▶ **Data provided**

┌──

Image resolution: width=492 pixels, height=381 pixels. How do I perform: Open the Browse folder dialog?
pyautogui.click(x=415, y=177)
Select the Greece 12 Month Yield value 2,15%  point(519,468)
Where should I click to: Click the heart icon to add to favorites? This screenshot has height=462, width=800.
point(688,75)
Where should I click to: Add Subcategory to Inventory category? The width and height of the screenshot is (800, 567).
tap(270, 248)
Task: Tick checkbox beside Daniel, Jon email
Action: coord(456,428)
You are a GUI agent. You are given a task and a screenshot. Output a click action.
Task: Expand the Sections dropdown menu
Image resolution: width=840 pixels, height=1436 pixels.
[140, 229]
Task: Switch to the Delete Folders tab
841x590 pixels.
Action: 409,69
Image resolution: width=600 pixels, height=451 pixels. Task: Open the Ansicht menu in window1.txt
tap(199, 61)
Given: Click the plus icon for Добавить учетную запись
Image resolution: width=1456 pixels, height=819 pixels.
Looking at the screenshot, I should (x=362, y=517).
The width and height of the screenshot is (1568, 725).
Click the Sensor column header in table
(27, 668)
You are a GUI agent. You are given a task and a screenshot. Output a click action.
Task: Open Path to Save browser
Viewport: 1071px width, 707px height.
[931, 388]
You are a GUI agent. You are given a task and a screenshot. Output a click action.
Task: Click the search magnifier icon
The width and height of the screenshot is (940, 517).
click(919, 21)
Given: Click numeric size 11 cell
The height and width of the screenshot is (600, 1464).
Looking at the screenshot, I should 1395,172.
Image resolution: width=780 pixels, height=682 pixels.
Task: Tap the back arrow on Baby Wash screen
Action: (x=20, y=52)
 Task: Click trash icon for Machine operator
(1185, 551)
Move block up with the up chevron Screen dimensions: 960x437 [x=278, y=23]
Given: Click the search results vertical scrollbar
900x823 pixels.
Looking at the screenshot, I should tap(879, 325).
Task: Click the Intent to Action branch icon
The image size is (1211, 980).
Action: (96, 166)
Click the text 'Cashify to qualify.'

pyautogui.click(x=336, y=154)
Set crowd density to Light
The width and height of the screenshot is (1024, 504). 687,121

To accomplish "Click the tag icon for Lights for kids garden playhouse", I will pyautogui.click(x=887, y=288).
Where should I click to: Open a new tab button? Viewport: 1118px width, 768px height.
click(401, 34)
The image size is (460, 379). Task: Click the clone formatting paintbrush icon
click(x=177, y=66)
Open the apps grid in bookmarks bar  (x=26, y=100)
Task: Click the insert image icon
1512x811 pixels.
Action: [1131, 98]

└──

▶ **The request**
Copy out all the records above line for line, without changing anything.

▶ **Written answer**
Image resolution: width=492 pixels, height=381 pixels. How do I perform: Open the Browse folder dialog?
pyautogui.click(x=415, y=177)
Select the Greece 12 Month Yield value 2,15%  point(519,468)
Where should I click to: Click the heart icon to add to favorites? This screenshot has height=462, width=800.
point(688,75)
Where should I click to: Add Subcategory to Inventory category? The width and height of the screenshot is (800, 567).
tap(270, 248)
Task: Tick checkbox beside Daniel, Jon email
Action: coord(456,428)
You are a GUI agent. You are given a task and a screenshot. Output a click action.
Task: Expand the Sections dropdown menu
Image resolution: width=840 pixels, height=1436 pixels.
[140, 229]
Task: Switch to the Delete Folders tab
841x590 pixels.
Action: 409,69
Image resolution: width=600 pixels, height=451 pixels. Task: Open the Ansicht menu in window1.txt
tap(199, 61)
Given: Click the plus icon for Добавить учетную запись
Image resolution: width=1456 pixels, height=819 pixels.
Looking at the screenshot, I should (x=362, y=517).
The width and height of the screenshot is (1568, 725).
Click the Sensor column header in table
(27, 668)
You are a GUI agent. You are given a task and a screenshot. Output a click action.
Task: Open Path to Save browser
Viewport: 1071px width, 707px height.
[931, 388]
You are a GUI agent. You are given a task and a screenshot. Output a click action.
Task: Click the search magnifier icon
The width and height of the screenshot is (940, 517).
click(919, 21)
Given: Click numeric size 11 cell
The height and width of the screenshot is (600, 1464).
Looking at the screenshot, I should 1395,172.
Image resolution: width=780 pixels, height=682 pixels.
Task: Tap the back arrow on Baby Wash screen
Action: (x=20, y=52)
 Task: Click trash icon for Machine operator
(1185, 551)
Move block up with the up chevron Screen dimensions: 960x437 [x=278, y=23]
Given: Click the search results vertical scrollbar
900x823 pixels.
Looking at the screenshot, I should tap(879, 325).
Task: Click the Intent to Action branch icon
The image size is (1211, 980).
Action: (96, 166)
Click the text 'Cashify to qualify.'

pyautogui.click(x=336, y=154)
Set crowd density to Light
The width and height of the screenshot is (1024, 504). 687,121

To accomplish "Click the tag icon for Lights for kids garden playhouse", I will pyautogui.click(x=887, y=288).
Where should I click to: Open a new tab button? Viewport: 1118px width, 768px height.
click(401, 34)
The image size is (460, 379). Task: Click the clone formatting paintbrush icon
click(x=177, y=66)
Open the apps grid in bookmarks bar  (x=26, y=100)
Task: Click the insert image icon
1512x811 pixels.
Action: [1131, 98]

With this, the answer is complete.